**** Given text ****
Urllib in Python 3 consists of the three main modules urllib.requests for opening and reading URLs, urllib.error defining the exceptions that can be raised, and urllib.parse for parsing URLs. It is quite comprehensive and includes many useful auxiliary functions for working with URLs and communicating with web servers, mainly via the HTTP protocol. Nevertheless, we will only use it to access a web page in this first example here, and then we will switch over to using the requests package instead, which is an easy-to-understand wrapper of the Python package urllib3 for the high-level tasks we are going to perform.

In the following example, we use urllib to download the start page from Lesson 1 of this course:

import urllib.request

url = "https://www.e-education.psu.edu/geog489/l1.html"
response = urllib.request.urlopen(url)
htmlCode = response.read()
print(htmlCode)

After importing the urllib.request module, we define the URL of the page we want to access in a string variable. Then in line 4, we use function urlopen(…) of urllib to send out an HTTP request over the internet to get the page whose URL we provide as a parameter. After a successful request, the response object returned by the function will contain the html code of the page, and we can access it via the read() method (line 5). If you run this example, you will see that the print statement in the last line prints out the raw html code of the Lesson 1 start page.

Here is how the same example looks using the requests package rather than urllib:

import requests

url = "https://www.e-education.psu.edu/geog489/l1.html"
response = requests.get(url)
htmlCode = response.text
print(htmlCode)

As you can see, for this simple example there really isn’t a big difference in the code. The function used to request the page in line 4 is called get(…) in requests and the raw html code can be accessed by using a property called text of the response object in line 5 not a method, that’s why there are no parentheses after text.

The most common things returned by a single web request, at least in our domain, are:

html code
plain text
an image (e.g. JPEG or PNG)
XML code
JSON code

Most likely you are at least somewhat familiar with html code and how it uses tags to hierarchically organize the content of a page including semantic and meta information about the content as well as formatting instructions. Most common browsers like Chrome, Firefox, and Edge have some tools to inspect the html code of a page in the browser. Open the first lesson page [1] in a new browser window and then do a right-click -> Inspect (element) on the first bullet point for “1.1 Overview and Checklist” in the middle of the window. That should open up a window in your browser showing the html code with the part that produces this line with the link to the Section 1.1 web page highlighted as in the figure below.
**** Given records ****
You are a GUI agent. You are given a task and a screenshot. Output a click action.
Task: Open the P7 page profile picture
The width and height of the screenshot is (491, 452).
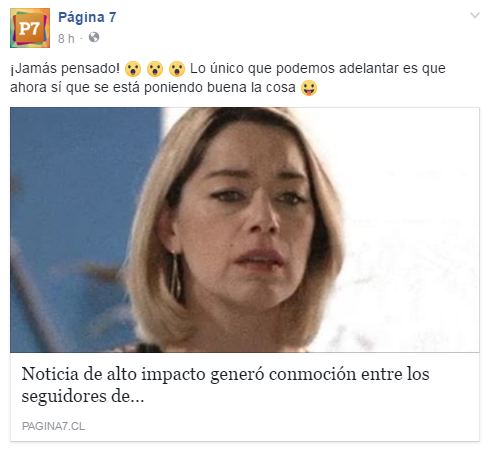(x=30, y=28)
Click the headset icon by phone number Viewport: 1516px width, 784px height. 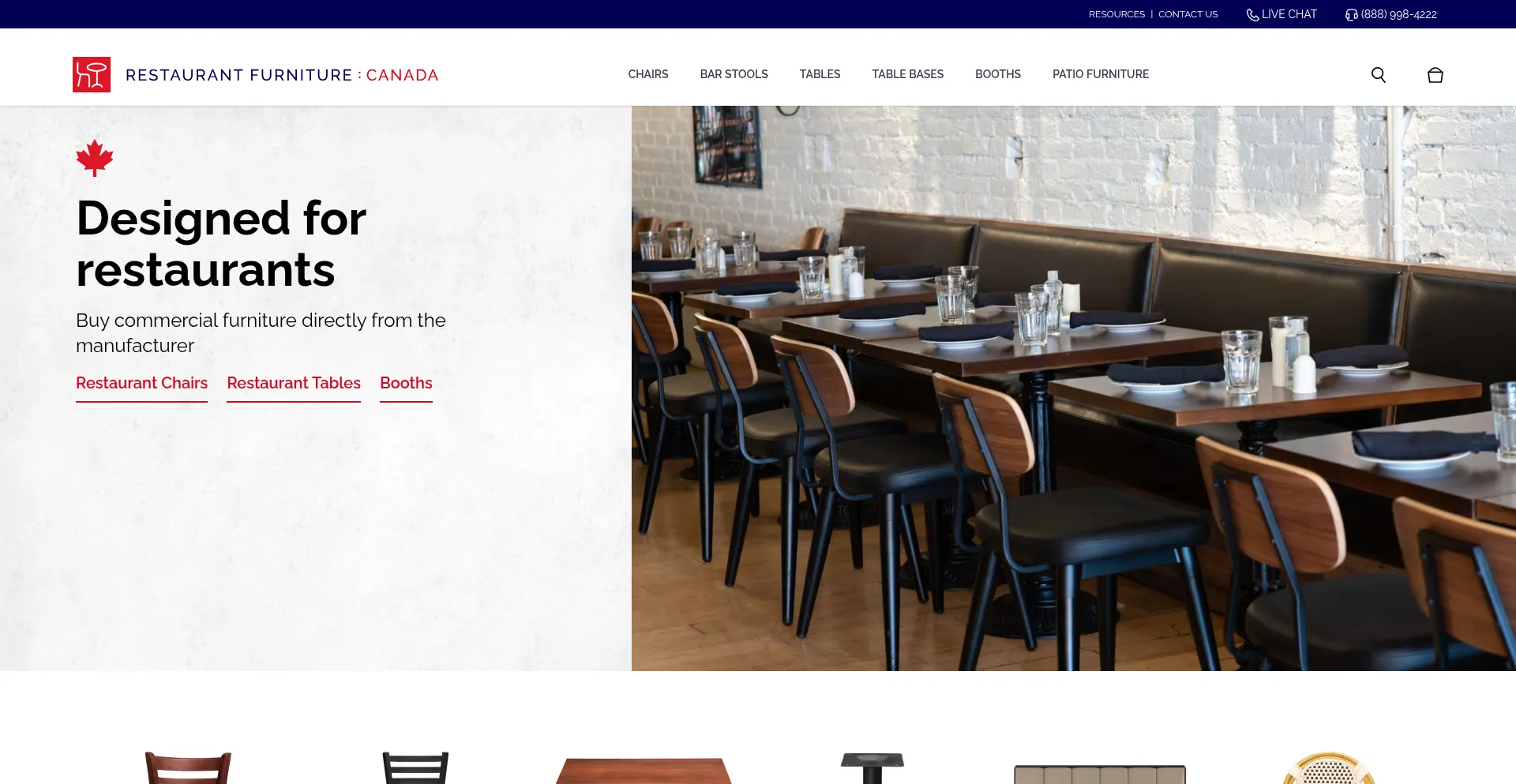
****
Tasks:
1) In the text on fetching web pages with Python, how is the raw html code accessed from the response object in the requests version of the example?
2) Please pick up the text on fetching web pages with Python and carry it on from where it stops.
The entries above are not required for anything here.

Task responses:
1) Through a property called text of the response object, not a method, so there are no parentheses after text.

2)
screenshot of code, see caption and surrounding text

Figure 2.1 Lesson 1 start page html code as shown when using the Inspect function of the browser

The arrows indicate the hierarchical organization of the html code, the so-called Document Object Model (DOM) [2], and can be used to unfold/fold in part of the code. Also note how most html tags (‘body’,‘div’, ‘a’, ‘span’, etc.) have an attribute “id” that defines a unique ID for that element in the document as well as an attribute “class” which declares the element to be of one or several classes (separated by spaces) that, for instance, affect how the element will be formatted. We cannot provide an introduction to html and DOM here but this should be enough background information to understand the following examples. (These topics are addressed in more detail in our GEOG 863 class [3].)

Unless our program contains a browser component for displaying web pages, we are typically downloading the html code of a web page because we are looking for very specific information in that code. For this, it is helpful to first parse the entire html code and create a hierarchical data structure from it that reflects the DOM structure of the html code and can be used to query for specific html elements in the structure to then access their attributes or content. This is exactly what BeautifulSoup does.

Go ahead and install the beautifulsoup4 package in the Python Package Manager of ArcGIS Pro as you did with Spyder in Section 1.5 [4]. Once installed, BeautifulSoup will be available under the module name bs4. The following example shows how we can use it to access the <title> element of the html document:

import requests
from bs4 import BeautifulSoup

url = "https://www.e-education.psu.edu/geog489/l1.html"
response = requests.get(url)
soup = BeautifulSoup(response.text, 'html.parser')

print(soup.find('title'))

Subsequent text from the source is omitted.